Instructions to follow>
Please resume the post on picking up DNA sequencing basics for a bioinformatics project, starting right after its last sentence.

Selected extract>

I'm about to start a bioinformatics research project but I haven't any biological background.
I know my project is in regards to a performance analysis of DNA sequencing and searching "weapons" like Hadoop, Apache Spark and Apache Flink - so I've spent the last couple of days trying to put together the "DNA picture" before I get started with the programming stuff.
My understanding of the situation is that:
- Next-generation sequencing (NGS) techniques are used to efficiently provide reads of DNA (conversions from real, physical DNA to something that can be read and analysed), however today's most practical methods provide reads that are short and in disorder.
- Reads tell us which nucleotides, labeled one of ACGT, occur in sequence. Different nucleotides or values to take their place may exist, like N or X. Reads could range from 50 to 1000s of nucleotides in length depending on the method of sequencing.
- You can find historical raw read data in various places online, including the Sequence Read Archive (SRA). The same website contains lots of other DNA/bio related information. Reads are commonly stored in .fasta files which follow a simple and practical standard. A single file could contain a very small or very large read or sequence.

Entries provided>
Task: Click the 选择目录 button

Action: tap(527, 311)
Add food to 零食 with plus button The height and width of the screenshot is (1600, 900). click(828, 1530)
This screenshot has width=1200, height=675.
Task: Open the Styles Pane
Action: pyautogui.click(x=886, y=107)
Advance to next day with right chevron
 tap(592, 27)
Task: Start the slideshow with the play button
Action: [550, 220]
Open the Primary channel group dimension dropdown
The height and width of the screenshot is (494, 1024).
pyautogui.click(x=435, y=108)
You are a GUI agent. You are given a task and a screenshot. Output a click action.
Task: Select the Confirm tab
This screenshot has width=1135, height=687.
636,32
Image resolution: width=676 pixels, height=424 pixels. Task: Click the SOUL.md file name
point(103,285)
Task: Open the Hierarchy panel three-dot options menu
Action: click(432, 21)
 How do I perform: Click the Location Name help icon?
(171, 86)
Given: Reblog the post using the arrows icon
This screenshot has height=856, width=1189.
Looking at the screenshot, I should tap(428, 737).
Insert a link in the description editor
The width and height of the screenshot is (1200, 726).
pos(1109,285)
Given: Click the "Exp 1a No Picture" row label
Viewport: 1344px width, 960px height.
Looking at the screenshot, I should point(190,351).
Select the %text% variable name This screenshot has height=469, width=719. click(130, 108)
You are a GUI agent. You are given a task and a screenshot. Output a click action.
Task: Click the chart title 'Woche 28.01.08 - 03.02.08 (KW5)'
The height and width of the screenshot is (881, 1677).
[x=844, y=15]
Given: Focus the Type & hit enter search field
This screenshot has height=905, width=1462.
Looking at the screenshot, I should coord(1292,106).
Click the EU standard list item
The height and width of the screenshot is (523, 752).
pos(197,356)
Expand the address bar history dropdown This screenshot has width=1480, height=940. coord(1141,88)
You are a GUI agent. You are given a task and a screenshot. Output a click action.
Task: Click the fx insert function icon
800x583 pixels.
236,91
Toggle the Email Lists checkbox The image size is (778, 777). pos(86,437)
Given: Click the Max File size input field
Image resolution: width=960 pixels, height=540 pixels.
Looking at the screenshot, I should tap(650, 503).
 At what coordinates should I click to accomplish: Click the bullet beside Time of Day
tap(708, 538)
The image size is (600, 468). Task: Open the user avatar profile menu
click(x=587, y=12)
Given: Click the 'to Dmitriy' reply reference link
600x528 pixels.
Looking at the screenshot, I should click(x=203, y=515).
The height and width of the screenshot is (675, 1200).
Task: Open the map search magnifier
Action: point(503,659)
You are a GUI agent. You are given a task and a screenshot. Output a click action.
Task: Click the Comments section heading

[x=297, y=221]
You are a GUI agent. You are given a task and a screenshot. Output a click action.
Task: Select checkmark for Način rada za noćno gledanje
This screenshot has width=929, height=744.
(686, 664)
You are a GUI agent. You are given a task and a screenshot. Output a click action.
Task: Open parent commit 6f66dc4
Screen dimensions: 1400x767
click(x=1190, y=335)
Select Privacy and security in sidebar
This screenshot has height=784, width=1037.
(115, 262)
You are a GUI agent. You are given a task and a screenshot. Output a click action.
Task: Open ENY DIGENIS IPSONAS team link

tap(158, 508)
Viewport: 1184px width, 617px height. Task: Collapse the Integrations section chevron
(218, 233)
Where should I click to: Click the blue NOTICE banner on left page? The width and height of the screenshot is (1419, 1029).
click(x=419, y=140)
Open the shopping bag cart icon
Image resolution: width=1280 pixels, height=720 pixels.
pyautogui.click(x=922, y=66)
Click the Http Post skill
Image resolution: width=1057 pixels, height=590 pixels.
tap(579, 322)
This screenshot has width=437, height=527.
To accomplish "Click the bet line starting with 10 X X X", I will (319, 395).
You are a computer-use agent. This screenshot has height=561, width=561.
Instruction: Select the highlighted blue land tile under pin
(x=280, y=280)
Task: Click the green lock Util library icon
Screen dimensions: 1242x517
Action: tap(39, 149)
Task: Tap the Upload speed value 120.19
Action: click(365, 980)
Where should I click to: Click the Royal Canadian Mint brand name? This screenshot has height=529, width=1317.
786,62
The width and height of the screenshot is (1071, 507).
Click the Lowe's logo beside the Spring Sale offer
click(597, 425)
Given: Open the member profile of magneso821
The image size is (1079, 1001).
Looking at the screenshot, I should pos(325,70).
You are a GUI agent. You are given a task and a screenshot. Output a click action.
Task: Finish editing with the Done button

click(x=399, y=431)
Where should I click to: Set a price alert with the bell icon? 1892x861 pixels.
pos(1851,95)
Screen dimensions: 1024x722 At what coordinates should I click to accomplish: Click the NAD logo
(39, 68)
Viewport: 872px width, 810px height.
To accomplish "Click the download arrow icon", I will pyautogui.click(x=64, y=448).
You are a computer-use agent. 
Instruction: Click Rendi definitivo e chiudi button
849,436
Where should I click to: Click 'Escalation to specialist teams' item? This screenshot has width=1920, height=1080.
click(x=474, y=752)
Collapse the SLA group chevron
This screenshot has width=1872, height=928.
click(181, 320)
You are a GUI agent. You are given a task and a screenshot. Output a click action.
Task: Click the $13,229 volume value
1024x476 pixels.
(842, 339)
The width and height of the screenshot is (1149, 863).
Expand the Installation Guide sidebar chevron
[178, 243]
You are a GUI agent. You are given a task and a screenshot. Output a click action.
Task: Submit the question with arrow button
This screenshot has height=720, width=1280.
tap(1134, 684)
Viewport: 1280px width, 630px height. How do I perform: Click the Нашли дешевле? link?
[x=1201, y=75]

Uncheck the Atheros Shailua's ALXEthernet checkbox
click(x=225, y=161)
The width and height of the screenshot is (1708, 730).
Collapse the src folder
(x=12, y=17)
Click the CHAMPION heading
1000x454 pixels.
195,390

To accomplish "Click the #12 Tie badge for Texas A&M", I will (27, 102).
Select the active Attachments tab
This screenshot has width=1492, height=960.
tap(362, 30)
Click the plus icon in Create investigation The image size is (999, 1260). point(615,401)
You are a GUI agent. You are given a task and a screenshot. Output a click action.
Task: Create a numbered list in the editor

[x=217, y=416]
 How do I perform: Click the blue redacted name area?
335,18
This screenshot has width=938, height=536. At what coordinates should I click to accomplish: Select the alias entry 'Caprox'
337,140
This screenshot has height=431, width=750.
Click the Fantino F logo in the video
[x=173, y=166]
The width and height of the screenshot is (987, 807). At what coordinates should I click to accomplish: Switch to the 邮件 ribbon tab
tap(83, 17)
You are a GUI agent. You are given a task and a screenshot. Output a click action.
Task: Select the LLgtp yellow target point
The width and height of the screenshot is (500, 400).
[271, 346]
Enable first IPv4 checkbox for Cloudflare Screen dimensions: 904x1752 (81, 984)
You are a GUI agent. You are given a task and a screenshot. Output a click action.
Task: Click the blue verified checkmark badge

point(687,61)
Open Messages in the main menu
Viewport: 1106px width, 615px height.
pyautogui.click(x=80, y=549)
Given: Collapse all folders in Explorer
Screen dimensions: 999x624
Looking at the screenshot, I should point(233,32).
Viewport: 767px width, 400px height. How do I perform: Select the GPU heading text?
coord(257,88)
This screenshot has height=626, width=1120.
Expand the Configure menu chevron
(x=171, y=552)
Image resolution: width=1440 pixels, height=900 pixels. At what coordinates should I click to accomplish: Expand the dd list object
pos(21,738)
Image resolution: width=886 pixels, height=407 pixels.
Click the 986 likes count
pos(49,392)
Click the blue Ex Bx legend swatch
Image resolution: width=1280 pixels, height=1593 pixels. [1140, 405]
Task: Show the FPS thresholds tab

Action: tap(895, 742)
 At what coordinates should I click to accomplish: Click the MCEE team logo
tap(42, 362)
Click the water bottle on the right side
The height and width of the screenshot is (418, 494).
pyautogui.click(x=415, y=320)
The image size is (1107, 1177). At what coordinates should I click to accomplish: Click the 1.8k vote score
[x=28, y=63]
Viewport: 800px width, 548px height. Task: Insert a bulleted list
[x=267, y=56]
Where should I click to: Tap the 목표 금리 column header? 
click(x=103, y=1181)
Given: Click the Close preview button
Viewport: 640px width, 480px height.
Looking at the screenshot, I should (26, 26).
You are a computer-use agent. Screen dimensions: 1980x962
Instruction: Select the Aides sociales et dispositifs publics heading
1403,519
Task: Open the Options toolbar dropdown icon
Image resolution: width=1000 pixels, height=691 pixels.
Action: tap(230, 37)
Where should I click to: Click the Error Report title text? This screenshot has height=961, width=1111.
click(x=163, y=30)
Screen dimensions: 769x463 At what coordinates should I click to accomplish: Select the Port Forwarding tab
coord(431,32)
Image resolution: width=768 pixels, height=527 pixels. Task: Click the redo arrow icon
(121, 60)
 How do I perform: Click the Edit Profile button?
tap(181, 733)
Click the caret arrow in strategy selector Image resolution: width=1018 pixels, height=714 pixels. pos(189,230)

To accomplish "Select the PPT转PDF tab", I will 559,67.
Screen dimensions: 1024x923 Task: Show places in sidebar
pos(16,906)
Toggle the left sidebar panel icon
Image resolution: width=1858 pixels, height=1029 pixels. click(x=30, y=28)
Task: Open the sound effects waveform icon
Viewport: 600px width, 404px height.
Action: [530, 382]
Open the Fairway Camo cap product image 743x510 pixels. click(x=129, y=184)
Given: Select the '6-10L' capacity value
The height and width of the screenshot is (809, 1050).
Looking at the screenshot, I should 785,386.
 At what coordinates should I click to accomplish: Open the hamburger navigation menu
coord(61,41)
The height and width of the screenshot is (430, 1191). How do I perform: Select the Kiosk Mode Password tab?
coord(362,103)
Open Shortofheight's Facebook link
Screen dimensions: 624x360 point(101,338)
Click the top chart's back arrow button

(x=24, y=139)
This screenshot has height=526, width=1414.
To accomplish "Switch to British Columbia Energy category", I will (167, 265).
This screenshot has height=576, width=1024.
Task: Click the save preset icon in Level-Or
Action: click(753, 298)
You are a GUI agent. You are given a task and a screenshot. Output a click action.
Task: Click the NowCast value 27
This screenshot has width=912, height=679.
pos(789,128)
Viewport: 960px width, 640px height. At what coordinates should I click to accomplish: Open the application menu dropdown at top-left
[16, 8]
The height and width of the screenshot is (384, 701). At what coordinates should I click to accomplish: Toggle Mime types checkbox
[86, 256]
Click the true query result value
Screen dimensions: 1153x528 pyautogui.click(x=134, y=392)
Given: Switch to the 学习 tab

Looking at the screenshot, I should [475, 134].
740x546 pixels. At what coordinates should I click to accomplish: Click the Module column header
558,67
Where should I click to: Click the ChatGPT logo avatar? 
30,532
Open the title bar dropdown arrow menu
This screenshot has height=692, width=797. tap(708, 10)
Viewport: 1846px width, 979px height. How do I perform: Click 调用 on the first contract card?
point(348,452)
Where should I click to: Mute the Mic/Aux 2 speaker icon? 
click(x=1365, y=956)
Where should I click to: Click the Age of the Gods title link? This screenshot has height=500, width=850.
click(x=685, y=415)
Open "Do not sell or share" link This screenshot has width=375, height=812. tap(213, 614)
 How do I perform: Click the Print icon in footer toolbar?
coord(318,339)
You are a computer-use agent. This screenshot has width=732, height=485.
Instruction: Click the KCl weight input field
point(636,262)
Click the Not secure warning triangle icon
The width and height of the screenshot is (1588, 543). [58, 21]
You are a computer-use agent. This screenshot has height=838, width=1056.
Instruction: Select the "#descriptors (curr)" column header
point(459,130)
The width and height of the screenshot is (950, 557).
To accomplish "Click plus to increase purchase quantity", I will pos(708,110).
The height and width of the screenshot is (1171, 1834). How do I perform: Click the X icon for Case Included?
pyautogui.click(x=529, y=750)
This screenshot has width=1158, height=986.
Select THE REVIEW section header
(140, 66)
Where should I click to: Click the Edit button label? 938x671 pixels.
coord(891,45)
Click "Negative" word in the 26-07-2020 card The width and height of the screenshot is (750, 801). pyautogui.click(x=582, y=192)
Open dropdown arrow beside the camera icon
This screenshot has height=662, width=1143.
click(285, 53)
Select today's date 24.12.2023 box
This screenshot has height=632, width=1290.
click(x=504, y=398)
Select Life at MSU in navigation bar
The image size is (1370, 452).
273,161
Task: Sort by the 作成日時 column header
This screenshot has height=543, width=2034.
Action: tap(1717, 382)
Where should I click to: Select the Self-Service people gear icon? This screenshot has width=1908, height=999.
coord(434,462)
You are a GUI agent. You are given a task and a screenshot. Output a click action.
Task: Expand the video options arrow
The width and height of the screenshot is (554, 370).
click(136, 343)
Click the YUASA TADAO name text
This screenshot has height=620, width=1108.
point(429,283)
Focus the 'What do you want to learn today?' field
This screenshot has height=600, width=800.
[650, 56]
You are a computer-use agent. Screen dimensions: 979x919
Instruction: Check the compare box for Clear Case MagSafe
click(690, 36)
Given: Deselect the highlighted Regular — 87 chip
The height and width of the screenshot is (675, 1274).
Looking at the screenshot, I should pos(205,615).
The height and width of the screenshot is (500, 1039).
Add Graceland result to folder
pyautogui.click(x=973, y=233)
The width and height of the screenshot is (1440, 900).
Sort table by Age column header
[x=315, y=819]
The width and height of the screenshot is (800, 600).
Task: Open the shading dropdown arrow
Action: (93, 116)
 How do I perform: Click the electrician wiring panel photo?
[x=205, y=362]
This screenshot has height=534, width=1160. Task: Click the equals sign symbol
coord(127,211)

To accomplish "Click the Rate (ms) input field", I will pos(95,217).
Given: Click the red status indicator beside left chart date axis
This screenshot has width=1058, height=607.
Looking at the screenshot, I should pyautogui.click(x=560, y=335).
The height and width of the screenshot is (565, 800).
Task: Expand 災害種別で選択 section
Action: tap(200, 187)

Answer box>
- Reads are then provided to DNA alignment programs like bowtie which will place them back in the correct order. The algorithms could use a template sequence to align them, or run "de novo" (without a template). The result of these alignments have also been indexed online however for the purpose of my studies I'll probably be aligning them myself.
- Once aligned (or maybe during alignment), nucleotide differences from a template sequence can be programmatically found or searched for, with crossbow for instance. Note that many other tasks can too be performed - not only this search. If a particular substitution occurs in more than 1% of a what I think is called a "genome's" population, then it is called a Single-nucleotide Polymorphism (SNP or snip). Most SNPs have two alleles, or two different recorded nucleotides (like either G or C), but more than two is possible.
- SNPs can be studied and mapped to various conditions or characteristics. A particular nucleotide could be responsible for part of one's emotional tendencies, reaction to particular medicines, or maybe anything, so a particular SNP could make a big difference.
What am I missing/what did I get wrong?